![]() |
![]() |
|||||||||
|
|
||||||||||
![]() |
Review by Jack Foley |
THE best thing that can be said about Britney Spears's debut movie, Crossroads,
is that you are unlikely to find a more laugh-out-loud comedy this year. The
only problem is, it's not meant to be!
The pop starlet - yes, she of school uniform, 'Baby one more time!' fame -
marks her none too anticipated big screen arrival with a truly inept coming
of age tale which challenges the likes of Mariah Carey, All Saints and Vanilla
Ice for most misjudged career choice.
Britney stars as Lucy, one of three childhood friends who embark on a road
trip with a mysterious guitarist in search of their destinies, following their
high school prom.
For Lucy, the trip marks the opportunity to meet her long-lost mother, while
for her friends Kitt and Mimi (Zoe Saldana and Taryn Manning), it is the chance
to catch up with a boyfriend and take part in a recording contest respectively.
The ensuing journey involves more singing, girl talk and self-revelation than
you would think possible, made watchable only by the fact that you get to
see Britney in various stages of undress at several stages throughout.
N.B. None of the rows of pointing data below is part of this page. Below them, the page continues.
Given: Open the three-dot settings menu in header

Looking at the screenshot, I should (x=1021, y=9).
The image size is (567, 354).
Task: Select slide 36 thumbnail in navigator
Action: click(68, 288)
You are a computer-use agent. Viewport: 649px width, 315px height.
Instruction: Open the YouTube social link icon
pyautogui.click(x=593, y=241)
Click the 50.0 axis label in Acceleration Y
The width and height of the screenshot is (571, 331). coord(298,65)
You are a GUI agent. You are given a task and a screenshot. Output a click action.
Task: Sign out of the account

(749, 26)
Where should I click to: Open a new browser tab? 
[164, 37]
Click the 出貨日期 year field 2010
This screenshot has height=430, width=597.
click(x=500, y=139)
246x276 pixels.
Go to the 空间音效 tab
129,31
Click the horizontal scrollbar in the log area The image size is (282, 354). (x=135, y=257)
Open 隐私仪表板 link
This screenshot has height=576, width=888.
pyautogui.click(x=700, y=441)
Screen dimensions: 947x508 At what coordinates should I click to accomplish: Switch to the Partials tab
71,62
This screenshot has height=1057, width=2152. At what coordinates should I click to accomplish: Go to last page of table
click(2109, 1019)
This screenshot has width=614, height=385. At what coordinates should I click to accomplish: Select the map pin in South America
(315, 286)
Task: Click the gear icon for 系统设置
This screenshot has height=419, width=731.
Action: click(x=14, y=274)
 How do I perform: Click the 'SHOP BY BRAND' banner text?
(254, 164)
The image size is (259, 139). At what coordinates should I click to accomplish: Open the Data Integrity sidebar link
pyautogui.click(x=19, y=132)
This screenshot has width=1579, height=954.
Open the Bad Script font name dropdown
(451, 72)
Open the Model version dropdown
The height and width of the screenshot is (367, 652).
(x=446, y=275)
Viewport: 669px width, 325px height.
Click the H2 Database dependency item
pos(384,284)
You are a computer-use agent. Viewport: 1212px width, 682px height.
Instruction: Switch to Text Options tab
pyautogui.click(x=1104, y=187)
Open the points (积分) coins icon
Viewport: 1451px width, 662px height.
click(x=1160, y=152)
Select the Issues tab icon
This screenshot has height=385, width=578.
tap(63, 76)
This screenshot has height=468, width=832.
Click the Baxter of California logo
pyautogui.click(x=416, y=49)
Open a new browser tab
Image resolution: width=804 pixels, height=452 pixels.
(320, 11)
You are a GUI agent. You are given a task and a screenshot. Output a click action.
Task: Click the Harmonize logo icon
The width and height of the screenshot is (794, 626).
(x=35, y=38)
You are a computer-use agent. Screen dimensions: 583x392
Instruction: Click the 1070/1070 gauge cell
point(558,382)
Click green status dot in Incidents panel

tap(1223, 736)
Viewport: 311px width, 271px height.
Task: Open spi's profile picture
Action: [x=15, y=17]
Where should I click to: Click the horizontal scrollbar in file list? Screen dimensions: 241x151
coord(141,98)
The movie opens with a totally gratuitous shot of our heroine singing along
to Madonna's 'Open Your Heart' in only a bra top and pink Y-fronts (Like A
Virgin would surely have been more appropriate!), and is swiftly followed
by another long underwear sequence.
Thereafter,
we get Britney in a bikini, Britney looking raunchy to woo a karaoke crowd,
and Britney losing her virginity to the guy who, as she so innocently tells
her father (Dan Aykroyd), 'gave us a ride'.
In between comes the serious stuff, involving revelations of rape, child abuse,
under-age sex and teen pregnancy which all become trivialised in the time
it takes the girls to form another group hug to get over it.
Worse still is the supposedly touching moment when shy Lucy reveals the content
of one of her poems to be the lines from one of her most recent hits, 'I'm
Not A Girl, Not Yet A Woman', which had viewers crying with laughter well
into the next scene.
And when Britney is called upon to deliver her big scene, following a less
than successful reunion with her mother, she conducts proceedings with her
hand and her hair strategically placed over her face the whole time - evidence,
if any were needed, that the singer is unable to project any emotion.
Crossroads is clearly intended to be a vanity project for the singer and should
therefore appeal to her young fanbase, who have helped to turn her into the
success that she is.
But if this movie is supposed to represent an artist at the crossroads of
her career, let's pray she opts for the route furthest away from Hollywood
in future. In videos, she's fine; but in movies, she's painful.